— EXERCISE GOAL —
In the records below, find the line containing "This screenshot has height=386, width=687." and return it together with every later line, exactly as written; pictures are to be omitted.

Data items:
● ● ● ● ●

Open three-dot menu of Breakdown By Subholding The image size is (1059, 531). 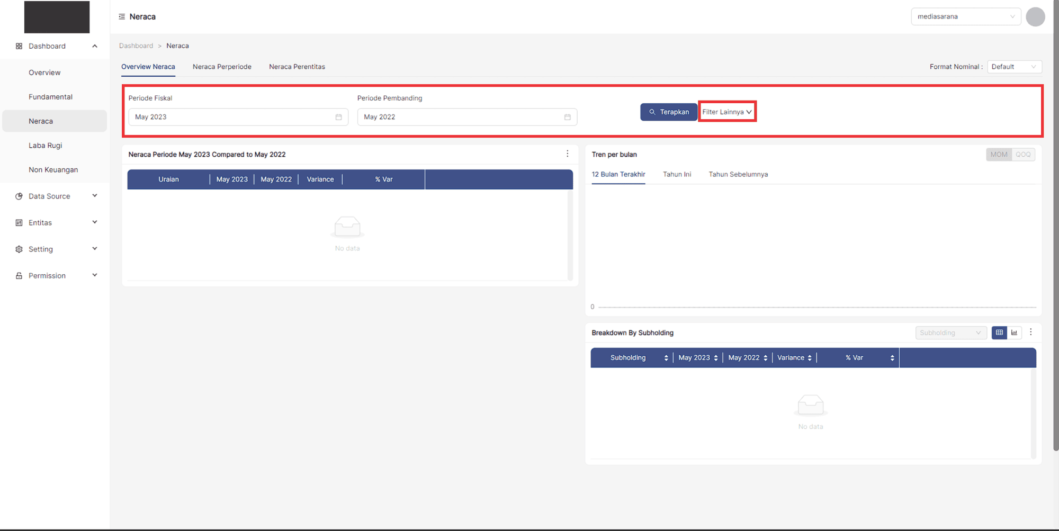coord(1030,332)
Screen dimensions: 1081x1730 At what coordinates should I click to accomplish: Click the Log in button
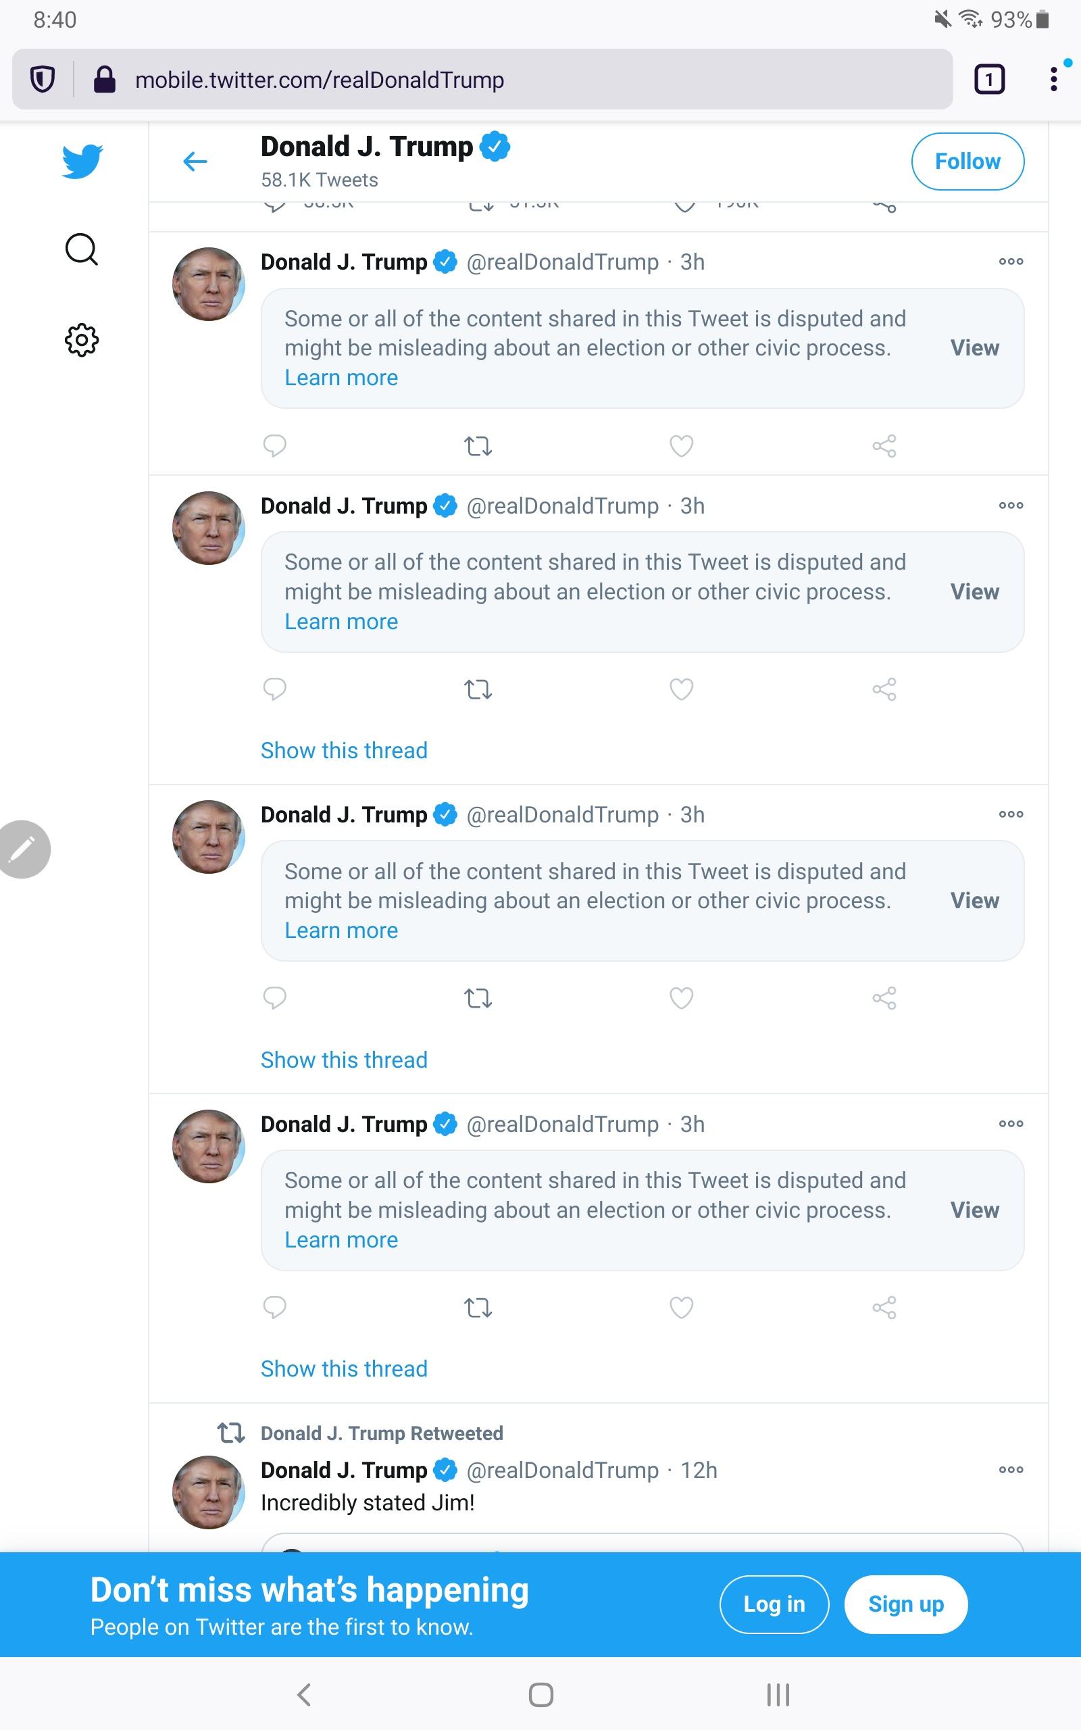tap(774, 1604)
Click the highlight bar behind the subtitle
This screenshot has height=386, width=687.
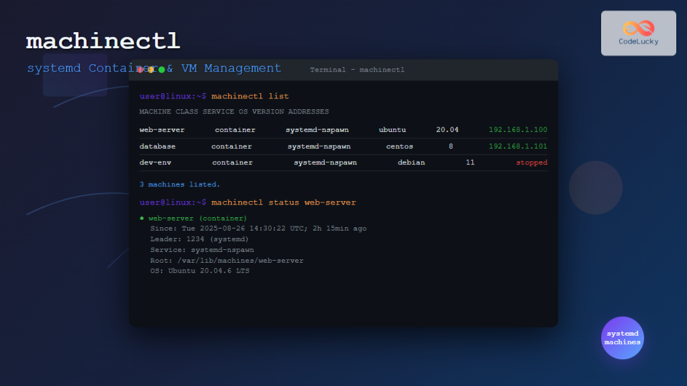[74, 76]
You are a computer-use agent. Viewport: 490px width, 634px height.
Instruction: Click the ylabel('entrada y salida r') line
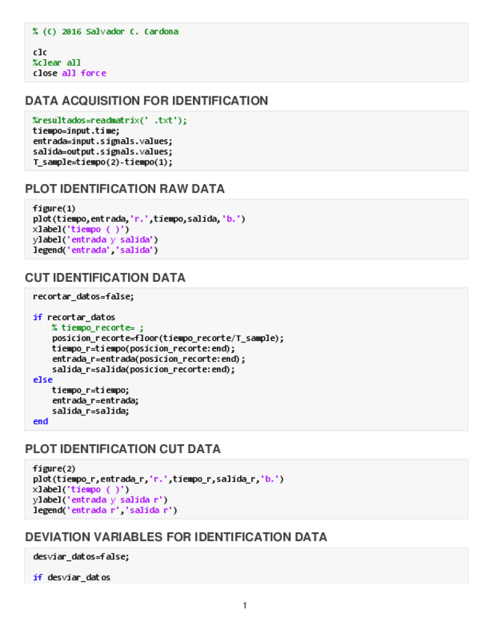tap(100, 499)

● ● ● ● ●

— SOLUTION TO THIS TASK —
This screenshot has height=386, width=687.
[74, 76]
You are a computer-use agent. Viewport: 490px width, 634px height.
Instruction: Click the ylabel('entrada y salida r') line
tap(100, 499)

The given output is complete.